** Opening Provided records block **
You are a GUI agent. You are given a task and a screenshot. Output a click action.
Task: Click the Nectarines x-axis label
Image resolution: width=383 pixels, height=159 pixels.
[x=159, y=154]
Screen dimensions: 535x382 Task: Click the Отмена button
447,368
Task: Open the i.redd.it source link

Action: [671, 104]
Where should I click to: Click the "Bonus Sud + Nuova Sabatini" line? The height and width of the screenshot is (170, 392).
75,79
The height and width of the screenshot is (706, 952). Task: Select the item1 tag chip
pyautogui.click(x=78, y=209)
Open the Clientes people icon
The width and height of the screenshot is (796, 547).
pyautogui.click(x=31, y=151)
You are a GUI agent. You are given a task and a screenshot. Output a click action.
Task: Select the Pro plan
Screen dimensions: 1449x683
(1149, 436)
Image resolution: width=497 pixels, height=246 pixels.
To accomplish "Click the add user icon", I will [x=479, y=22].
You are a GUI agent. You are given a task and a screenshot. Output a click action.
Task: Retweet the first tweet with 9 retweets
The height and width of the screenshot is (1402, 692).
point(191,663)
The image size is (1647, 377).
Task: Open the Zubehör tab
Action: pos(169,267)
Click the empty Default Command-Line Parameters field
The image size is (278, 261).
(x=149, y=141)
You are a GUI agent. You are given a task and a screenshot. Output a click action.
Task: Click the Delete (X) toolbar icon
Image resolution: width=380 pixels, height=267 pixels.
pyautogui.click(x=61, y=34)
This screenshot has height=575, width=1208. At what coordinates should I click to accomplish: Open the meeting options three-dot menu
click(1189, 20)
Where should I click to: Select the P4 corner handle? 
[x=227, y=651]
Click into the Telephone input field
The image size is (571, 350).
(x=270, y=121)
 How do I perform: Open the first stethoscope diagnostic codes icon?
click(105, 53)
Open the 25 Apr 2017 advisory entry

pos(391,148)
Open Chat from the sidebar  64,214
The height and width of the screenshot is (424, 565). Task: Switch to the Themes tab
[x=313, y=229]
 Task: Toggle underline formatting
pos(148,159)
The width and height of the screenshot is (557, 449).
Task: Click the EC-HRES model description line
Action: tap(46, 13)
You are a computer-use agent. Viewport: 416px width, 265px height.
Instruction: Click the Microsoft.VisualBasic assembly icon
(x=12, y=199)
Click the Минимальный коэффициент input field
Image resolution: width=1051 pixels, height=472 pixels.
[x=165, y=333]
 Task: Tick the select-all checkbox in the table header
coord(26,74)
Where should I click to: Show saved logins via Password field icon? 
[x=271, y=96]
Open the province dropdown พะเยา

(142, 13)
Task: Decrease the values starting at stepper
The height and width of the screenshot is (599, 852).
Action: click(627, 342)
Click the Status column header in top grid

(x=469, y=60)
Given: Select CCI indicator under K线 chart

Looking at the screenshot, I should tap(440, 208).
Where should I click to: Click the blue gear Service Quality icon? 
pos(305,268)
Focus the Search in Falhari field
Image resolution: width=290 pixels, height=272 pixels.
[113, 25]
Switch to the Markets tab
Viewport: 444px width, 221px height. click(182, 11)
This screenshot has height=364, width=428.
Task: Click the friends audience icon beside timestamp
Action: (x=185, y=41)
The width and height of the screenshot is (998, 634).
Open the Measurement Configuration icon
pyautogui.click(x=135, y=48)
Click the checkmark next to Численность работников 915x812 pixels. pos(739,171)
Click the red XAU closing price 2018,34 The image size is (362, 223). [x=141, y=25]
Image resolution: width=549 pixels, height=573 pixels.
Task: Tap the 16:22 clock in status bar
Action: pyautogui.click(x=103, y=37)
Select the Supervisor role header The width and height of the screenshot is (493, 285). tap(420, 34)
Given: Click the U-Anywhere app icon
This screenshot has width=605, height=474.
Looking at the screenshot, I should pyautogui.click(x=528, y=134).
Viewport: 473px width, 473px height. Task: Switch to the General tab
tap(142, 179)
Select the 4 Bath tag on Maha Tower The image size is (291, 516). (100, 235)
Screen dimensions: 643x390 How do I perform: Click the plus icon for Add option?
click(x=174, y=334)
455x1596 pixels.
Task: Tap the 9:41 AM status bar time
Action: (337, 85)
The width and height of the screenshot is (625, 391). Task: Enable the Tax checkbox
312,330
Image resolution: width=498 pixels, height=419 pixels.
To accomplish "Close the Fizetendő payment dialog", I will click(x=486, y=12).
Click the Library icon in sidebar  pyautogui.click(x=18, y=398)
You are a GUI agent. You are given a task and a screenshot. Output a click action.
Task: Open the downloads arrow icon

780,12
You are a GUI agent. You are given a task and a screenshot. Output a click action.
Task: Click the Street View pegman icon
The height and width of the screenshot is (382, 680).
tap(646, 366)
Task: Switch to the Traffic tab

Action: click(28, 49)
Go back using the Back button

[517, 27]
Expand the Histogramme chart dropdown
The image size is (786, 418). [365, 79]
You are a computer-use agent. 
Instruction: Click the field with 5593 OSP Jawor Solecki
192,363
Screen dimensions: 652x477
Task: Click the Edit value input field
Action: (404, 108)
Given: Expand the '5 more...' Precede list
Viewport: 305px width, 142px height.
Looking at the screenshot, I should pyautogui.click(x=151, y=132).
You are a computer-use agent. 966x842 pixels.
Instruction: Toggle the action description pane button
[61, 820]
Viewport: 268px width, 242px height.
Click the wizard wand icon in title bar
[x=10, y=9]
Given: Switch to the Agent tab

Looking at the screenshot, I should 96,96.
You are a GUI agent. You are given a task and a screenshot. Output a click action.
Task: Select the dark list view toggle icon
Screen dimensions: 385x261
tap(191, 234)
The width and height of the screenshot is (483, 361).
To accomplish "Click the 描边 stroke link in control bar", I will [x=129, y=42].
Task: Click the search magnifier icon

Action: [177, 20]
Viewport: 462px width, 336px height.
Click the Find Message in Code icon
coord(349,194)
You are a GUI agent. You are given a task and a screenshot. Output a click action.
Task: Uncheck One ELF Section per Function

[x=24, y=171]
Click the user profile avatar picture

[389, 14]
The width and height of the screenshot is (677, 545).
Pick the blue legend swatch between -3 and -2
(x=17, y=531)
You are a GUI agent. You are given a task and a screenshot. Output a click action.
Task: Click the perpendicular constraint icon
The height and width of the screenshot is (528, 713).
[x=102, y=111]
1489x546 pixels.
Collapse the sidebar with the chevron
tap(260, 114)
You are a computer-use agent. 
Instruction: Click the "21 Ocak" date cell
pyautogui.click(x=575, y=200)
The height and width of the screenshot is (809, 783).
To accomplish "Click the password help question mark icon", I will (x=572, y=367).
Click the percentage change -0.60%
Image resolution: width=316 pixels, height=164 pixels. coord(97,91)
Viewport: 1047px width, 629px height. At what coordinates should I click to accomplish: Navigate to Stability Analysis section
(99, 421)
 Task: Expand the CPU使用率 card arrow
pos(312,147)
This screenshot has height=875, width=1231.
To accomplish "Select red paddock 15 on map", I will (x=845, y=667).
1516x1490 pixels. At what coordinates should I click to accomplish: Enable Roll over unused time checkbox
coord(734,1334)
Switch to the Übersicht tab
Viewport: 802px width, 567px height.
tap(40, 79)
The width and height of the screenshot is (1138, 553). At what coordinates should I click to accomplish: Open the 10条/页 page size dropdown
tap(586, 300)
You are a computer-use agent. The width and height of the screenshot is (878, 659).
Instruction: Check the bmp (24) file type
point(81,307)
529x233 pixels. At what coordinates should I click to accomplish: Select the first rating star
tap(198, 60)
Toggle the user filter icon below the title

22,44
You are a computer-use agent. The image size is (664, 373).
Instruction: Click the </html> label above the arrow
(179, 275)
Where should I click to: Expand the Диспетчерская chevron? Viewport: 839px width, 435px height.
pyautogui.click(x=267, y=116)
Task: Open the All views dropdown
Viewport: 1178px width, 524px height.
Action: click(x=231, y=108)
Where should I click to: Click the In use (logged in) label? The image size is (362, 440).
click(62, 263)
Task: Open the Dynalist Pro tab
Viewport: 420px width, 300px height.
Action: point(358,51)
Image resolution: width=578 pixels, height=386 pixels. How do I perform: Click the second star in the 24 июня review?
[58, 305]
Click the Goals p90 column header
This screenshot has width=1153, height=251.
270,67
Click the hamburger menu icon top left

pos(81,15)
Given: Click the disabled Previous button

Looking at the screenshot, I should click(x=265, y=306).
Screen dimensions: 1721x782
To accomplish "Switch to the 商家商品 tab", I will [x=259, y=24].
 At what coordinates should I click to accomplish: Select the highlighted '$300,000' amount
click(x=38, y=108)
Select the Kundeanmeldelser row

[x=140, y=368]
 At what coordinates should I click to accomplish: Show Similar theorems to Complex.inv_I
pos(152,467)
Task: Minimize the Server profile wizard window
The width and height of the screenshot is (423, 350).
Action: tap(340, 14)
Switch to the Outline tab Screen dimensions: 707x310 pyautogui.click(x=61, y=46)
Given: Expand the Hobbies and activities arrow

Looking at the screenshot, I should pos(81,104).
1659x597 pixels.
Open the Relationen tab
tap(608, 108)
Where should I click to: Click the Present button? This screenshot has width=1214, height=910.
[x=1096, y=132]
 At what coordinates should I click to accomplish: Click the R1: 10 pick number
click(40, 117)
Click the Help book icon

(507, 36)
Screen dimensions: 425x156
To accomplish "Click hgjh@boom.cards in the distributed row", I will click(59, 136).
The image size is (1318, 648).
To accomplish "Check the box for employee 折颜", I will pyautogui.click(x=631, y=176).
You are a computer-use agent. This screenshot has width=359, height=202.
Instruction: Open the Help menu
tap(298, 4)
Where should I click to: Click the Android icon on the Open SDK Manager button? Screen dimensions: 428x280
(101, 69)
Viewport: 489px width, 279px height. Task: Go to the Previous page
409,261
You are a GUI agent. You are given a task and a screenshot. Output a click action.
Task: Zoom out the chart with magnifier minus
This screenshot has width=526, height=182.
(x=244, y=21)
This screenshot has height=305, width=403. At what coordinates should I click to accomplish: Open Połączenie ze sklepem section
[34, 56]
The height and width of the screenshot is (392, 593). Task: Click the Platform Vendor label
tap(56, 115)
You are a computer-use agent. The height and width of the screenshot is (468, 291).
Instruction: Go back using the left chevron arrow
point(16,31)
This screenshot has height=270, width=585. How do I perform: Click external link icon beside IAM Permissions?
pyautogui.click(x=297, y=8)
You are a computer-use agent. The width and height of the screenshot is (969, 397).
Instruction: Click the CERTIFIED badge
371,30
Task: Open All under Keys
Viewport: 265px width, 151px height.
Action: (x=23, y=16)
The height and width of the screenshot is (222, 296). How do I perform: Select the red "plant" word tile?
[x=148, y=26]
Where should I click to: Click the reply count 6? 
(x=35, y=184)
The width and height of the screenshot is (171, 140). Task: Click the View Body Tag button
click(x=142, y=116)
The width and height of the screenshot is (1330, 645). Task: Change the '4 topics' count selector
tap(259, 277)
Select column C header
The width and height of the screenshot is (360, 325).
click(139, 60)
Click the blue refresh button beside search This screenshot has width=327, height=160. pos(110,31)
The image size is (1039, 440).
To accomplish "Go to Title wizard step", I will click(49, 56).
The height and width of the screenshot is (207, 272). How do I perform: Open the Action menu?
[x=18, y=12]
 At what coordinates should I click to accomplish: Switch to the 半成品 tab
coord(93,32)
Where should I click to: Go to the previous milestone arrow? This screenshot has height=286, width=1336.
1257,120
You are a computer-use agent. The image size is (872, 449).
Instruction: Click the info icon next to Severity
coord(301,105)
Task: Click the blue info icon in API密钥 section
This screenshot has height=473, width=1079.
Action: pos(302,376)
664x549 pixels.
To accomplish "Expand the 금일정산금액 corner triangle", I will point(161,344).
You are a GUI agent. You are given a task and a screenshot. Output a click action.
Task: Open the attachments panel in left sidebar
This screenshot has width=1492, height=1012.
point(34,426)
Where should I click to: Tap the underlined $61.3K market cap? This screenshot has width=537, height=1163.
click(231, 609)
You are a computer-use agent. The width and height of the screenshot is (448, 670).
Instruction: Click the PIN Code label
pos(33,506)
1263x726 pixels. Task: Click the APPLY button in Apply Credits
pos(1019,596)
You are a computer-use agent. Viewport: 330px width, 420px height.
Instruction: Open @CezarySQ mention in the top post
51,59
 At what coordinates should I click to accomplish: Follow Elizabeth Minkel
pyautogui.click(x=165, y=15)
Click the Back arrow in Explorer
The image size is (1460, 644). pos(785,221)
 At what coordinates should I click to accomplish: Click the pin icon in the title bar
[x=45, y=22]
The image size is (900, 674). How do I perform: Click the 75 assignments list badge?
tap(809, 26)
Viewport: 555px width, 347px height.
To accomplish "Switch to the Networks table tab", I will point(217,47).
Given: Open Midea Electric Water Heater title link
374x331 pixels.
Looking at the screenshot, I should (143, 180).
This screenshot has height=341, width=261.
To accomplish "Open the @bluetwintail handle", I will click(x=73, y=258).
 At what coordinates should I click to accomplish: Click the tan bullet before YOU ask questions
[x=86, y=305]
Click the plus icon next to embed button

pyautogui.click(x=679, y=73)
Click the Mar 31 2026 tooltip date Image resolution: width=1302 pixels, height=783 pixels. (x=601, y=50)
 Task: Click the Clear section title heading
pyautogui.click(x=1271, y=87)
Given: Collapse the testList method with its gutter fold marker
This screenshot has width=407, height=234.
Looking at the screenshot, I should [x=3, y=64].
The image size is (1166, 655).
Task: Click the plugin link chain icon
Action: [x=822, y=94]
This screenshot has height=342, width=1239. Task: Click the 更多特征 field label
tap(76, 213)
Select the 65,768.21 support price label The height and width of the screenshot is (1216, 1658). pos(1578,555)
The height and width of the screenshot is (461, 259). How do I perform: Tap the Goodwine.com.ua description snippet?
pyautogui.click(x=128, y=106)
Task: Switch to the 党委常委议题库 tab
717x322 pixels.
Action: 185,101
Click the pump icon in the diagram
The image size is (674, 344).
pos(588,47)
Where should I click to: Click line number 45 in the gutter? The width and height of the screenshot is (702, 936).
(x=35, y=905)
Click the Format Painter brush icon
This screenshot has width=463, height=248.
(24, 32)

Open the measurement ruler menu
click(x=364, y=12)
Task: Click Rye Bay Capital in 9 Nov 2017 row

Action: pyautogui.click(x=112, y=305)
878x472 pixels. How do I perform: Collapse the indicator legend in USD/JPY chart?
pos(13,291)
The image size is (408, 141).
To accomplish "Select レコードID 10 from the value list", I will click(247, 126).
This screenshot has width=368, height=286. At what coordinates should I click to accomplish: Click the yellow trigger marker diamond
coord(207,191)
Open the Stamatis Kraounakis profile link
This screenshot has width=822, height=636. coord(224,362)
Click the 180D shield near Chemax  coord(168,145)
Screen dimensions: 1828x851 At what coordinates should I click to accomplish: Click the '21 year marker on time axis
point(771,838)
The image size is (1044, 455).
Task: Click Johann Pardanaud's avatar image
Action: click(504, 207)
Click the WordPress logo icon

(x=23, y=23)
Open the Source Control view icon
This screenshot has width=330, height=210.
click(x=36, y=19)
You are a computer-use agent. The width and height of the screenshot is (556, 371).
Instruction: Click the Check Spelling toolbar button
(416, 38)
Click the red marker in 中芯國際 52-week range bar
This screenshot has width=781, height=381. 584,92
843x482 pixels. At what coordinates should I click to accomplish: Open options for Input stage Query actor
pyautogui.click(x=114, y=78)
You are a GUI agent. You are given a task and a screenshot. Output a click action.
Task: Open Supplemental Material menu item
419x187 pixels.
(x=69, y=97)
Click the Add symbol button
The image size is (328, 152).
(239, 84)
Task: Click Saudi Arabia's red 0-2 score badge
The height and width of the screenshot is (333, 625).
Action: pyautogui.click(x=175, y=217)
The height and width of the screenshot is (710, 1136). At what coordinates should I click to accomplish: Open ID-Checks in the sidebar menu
** Closing Provided records block **
- _Problem details_: Please return each line of the data above in which the word "from" occurs.

- _Response area_:
Open Chat from the sidebar  64,214
To accomplish "Select レコードID 10 from the value list", I will click(247, 126).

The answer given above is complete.